Friday, February 26, 2021

Consciousness Prior and Causality - matches of Bengio's 2017-2018 example and ideas with Todor's "Theory of Universe and Mind" from 2003-2004

See especially my example with the thrown coin, whose trajectory and future we predict with absolute precision at linguistic level, verb-noun, sentences, and humans believe that this proves their free will, but it is true only due to the very low bandwidth/bit-rate; compare it to Bengio's example, where he throws a little piece of paper - "if I try to predict... it is very hard ... but I could predict it is going to be on the floor". Etc. Point 6 in the 2004 work below, also section 14. in the 2003 Part 3.

My examples and definitions are broader and more philosophical, they are part of the emphasis in my Theory that the core of intelligence is prediction of the future (will, causality) and compression; about the "compositionality" (see Bengio's talk also), the ranges of Resolution of Causation and Resolution of Perception, in which mind operates, and that there are degrees, in the terminology of mine - there are virtual universes at different levels; "levels of abstractions/generalisations". The examples in my discussion are also about the notion of "free will", using the information bandwidth for showing that the "free" component of our and "conscious" will (causation power) is ridiculously low - just a few bits per second.

What B. calls "consciousness prior" is a higher level top-down direction/drive, reducing the search space (yes, "attention" as B. mentions), a high degree of compression and operation at low resolution, searching for matches and reducing the resolution of perception and causation to as low as allowing for complete match/prediction with the maximum target resolution for that virtual universe etc. These are the cognitive aspects, they do not require the transcendental ones of consciousness, qualia, subjective feeling etc.
For original sources in Bulgarian and other translations see below the comparison table.

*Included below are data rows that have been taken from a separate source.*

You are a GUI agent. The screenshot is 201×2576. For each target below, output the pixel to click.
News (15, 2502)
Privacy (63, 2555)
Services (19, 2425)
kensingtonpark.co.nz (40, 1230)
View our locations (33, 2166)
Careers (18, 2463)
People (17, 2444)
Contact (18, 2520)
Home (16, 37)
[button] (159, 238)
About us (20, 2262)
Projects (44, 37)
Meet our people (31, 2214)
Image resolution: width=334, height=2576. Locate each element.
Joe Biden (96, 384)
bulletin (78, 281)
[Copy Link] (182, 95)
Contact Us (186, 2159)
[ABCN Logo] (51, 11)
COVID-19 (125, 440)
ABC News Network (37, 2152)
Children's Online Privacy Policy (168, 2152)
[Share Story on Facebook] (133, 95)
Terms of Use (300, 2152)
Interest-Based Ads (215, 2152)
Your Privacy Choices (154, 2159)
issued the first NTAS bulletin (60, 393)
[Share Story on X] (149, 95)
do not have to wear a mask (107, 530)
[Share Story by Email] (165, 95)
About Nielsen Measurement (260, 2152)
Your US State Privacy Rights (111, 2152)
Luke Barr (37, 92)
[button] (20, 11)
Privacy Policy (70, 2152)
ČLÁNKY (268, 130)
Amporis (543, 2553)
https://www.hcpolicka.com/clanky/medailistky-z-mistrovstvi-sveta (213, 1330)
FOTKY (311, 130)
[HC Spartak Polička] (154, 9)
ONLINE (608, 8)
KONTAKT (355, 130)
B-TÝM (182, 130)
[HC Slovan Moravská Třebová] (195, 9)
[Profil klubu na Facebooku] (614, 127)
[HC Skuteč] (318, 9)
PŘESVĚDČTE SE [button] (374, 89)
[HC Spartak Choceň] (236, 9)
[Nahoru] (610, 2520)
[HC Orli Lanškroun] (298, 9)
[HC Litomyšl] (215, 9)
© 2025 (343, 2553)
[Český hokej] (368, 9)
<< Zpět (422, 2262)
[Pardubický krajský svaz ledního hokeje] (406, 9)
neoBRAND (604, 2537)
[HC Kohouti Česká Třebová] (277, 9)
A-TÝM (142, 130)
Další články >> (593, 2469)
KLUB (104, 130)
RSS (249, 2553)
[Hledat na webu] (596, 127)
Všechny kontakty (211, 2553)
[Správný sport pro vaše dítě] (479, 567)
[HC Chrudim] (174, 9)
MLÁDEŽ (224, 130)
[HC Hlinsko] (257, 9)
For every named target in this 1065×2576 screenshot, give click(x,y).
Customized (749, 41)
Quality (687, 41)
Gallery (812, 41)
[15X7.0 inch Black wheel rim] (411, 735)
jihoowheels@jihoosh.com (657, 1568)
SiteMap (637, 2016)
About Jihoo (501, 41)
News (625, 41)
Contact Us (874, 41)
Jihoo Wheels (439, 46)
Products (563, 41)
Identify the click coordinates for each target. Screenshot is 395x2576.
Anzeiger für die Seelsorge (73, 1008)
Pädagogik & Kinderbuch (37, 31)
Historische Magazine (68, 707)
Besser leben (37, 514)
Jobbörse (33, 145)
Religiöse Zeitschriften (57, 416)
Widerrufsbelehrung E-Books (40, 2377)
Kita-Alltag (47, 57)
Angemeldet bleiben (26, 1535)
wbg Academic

From Deep Learning of Disentangled Representations to Higher-level Cognition

52 735 показвания
•  9.02.2018 г.
Refers to "The Consciousness Prior", Bengio 2017:

Bengio's presentaton Slide @ 38:29:

* Conscious thoughts are very low dimensional objects, compared to the full state of the (unconscious) brain.
* Yet they have unexpected predictive value or usefulness

- strong constraint or prior on the underlying representations

  * Thought: composition of few selected factors/concepts (key/value) at the highest level of abstraction  of our brain
  * Richer than but closely associated with short verbal expression such as a sentence or phrase, a rule or fact (link to classical symbolic AI & knowledge representation)

Yoshua Bengio, 53 years old, 1.2018

Turing Award, MILA leader, "AI godfather"
Talk at Microsoft Research :
"From Deep Learning of Disentangled Representations to Higher-level Cognition"

Todor Arnaudov, 18-19-years old, 2002-2004

"The Sacred Computer" AGI e-zine* (the original is in Bulgarian)

Regarding unsupervised ML models for speech, not recognizing phonemes properly, because, B. argues, their information content is very low, compared to that of the raw audio:

37:06: "How is it that these models haven't been able to discover them and then see that there's like this really powerful part of the signal, which is explained by the dependencies between phonemes?

And the reason is, I think, simply that that part of the signal occupies very few bits in the total number of bits that is in the signal, right? So, the rows in this signal is 16 thousand real numbers per second. How many phonemes per second do you get? Well, I don't know, 10, right? or maybe 16.

So there's a factor of a thousand in terms of how many bits of information are carried by the word level, phoneme level information versus the acoustic level information."

On "Consciousness Priors"

"And the prior is that, there are, the assumption about the world is that, there are many important things that can be said about
the world which can be expressed in one sentence,
which can be expressed by a low dimensional statement. Which refer to just a few variables.
And often they are discreet those
we express in language, sometimes they're not. We can like draw or somehow, use that to plan.
But they are very, very low dimensional.
And it's not obvious, if priori that things about the world could be said that are true and low dimensional.

"If I try to predict the future here, there are many aspects of it that are hard for me to predict.

Like, where is it going to land exactly?

It's very, very hard to predict,right? It's a game. But, I could predict that it's going to be on the floor. It's one bit of information. And I can predict that with very, very high certainty and a lot of what we talk about are these kinds of statements. Like, if I drop the object, it's going to end on the floor, in this context. So, this is the assumption that we're trying to encapsulate in machine learning terms with this consciousness prior idea.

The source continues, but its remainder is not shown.